1. Detailed Description and Algorithm:

• In this problem, we need to split a linked list into k parts while maintaining the relative order of nodes.

• The first step is to determine the length of the linked list. We can do this by iterating through the linked list and counting the number of nodes.

• Next, we calculate the base size, which is the number of nodes that each part should have, and the number of extra nodes. The base size is obtained by dividing the length by k, and the extra is obtained by taking the modulo of length and k.

• We initialize an array 'result' of size k to store the head nodes of each part.

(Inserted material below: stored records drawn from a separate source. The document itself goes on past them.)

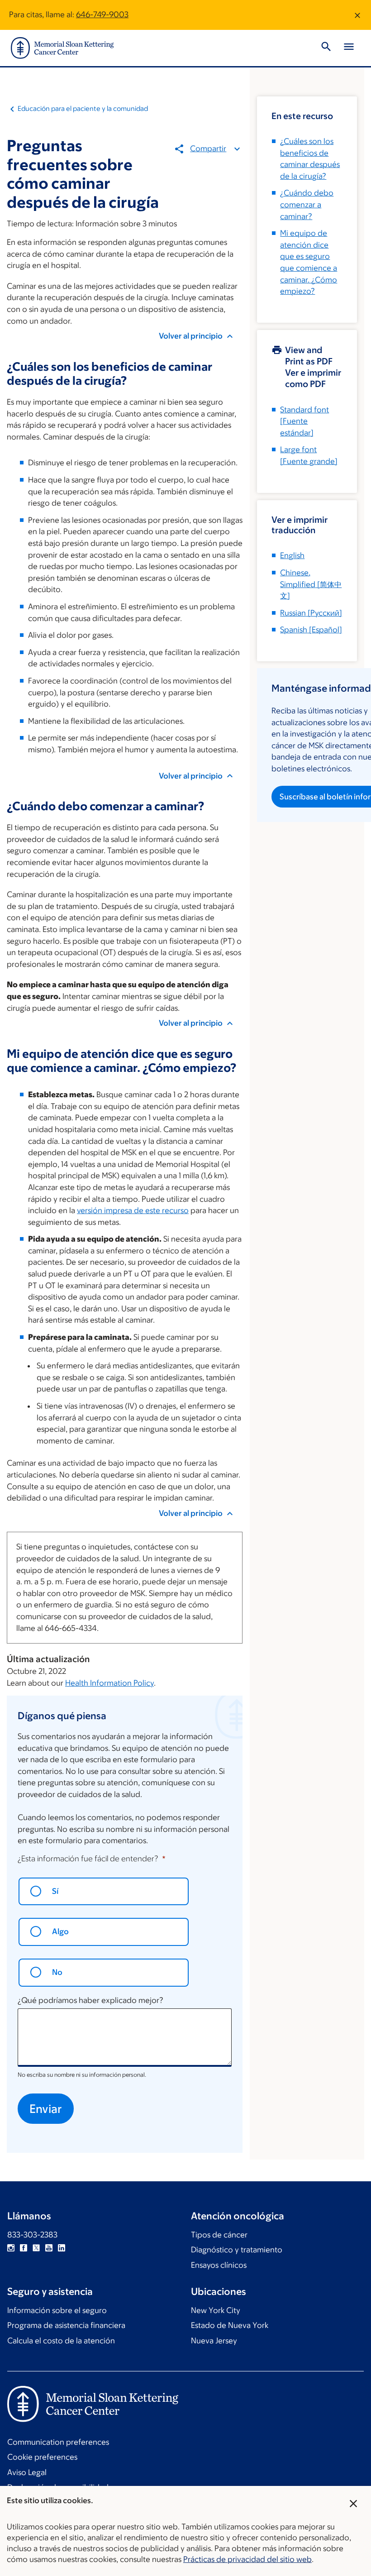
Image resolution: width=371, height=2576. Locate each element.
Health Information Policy (109, 1682)
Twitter (36, 2247)
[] (311, 584)
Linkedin (61, 2247)
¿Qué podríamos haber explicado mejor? (90, 2000)
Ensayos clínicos (219, 2265)
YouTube (48, 2247)
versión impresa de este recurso (133, 1210)
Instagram (10, 2247)
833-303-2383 (32, 2234)
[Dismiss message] (357, 15)
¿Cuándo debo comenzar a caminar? (306, 204)
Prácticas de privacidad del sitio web (247, 2559)
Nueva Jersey (214, 2340)
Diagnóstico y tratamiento (236, 2249)
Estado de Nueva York (229, 2325)
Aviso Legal (27, 2472)
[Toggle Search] (326, 48)
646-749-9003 (102, 14)
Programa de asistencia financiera (66, 2325)
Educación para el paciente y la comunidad (83, 108)
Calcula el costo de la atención (61, 2340)
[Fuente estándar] (304, 421)
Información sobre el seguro (57, 2310)
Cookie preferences (42, 2456)
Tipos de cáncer (219, 2234)
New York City (215, 2310)
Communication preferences (58, 2442)
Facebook (23, 2247)
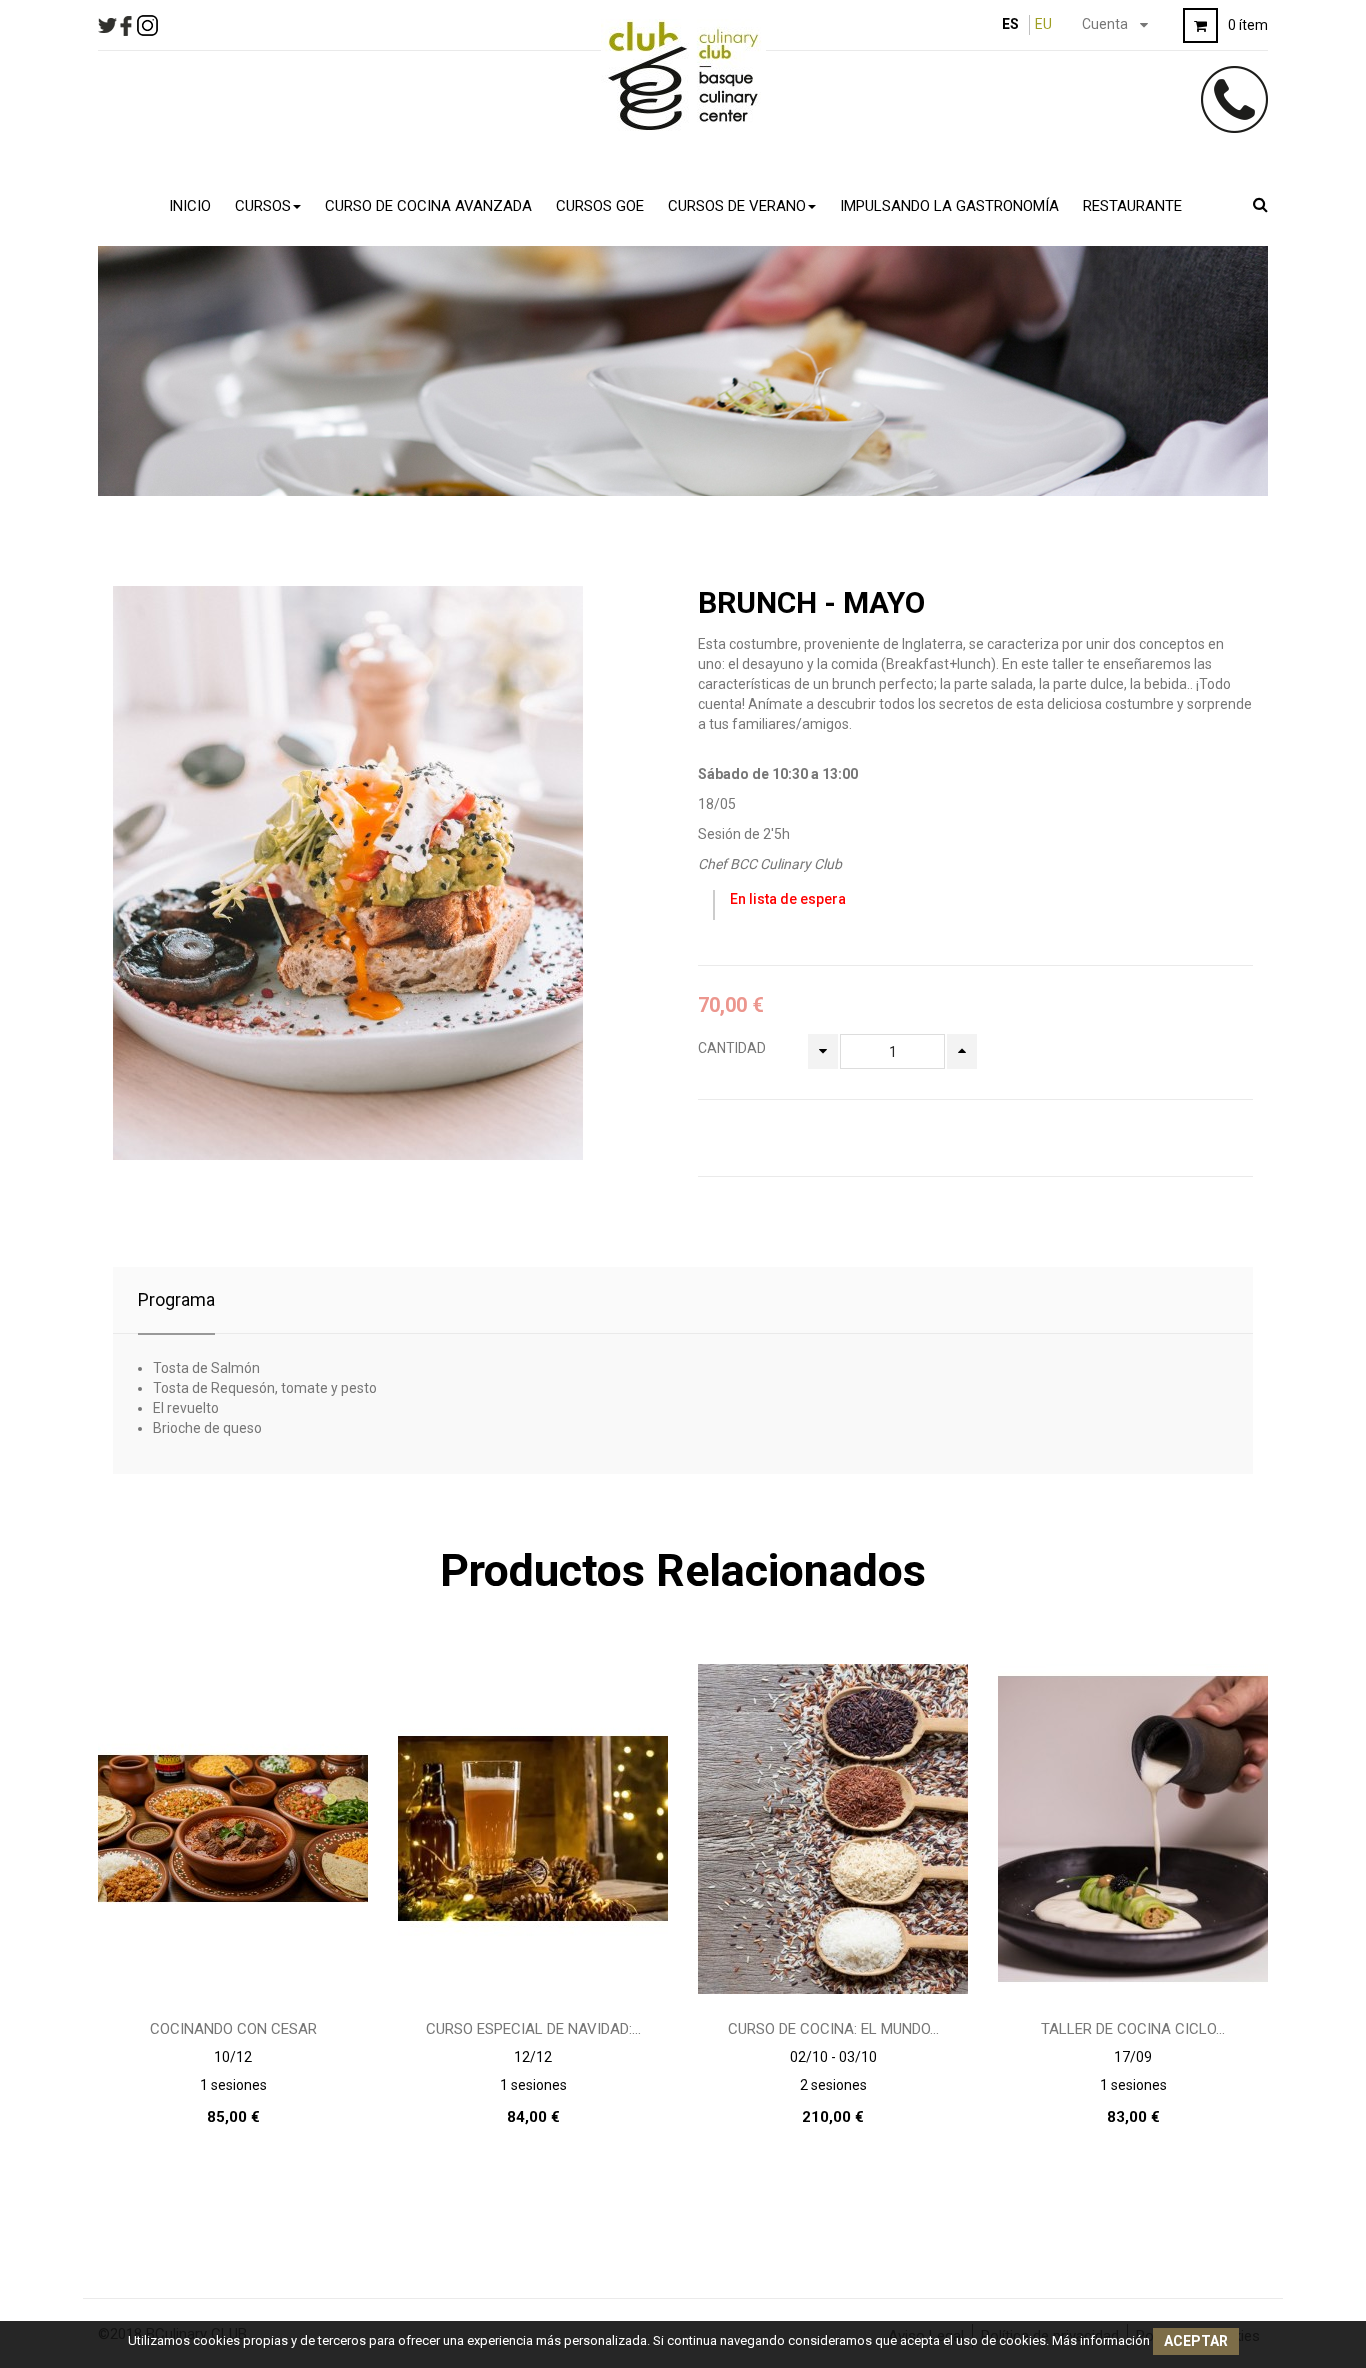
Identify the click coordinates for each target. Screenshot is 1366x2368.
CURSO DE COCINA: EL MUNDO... (833, 2029)
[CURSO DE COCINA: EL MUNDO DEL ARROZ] (833, 1828)
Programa (176, 1299)
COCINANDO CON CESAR (233, 2029)
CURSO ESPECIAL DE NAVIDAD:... (533, 2029)
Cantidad (732, 1048)
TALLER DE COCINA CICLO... (1133, 2029)
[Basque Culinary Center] (683, 75)
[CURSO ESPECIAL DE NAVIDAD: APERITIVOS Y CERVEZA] (533, 1828)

• We iterate through the linked list again, this time splitting it into k parts. For each part, we set the current node as the head of that part (result[i] = current).

• We calculate the size of each part, which is the base size plus one extra node if available. We then decrement the extra count.

• We move the current pointer to the end of the current part by iterating size - 1 times.

• After reaching the end of each part, we break the link between parts by setting the 'next' pointer of the current node to null.

• Finally, we return the 'result' array containing the head nodes of the splitted parts.

During the interview process, it's important to explain the algorithm step by step, mentioning the intuition behind each step, and discussing the time and space complexity of the solution. Additionally, you can provide examples and walk through the code to demonstrate how it works in practice.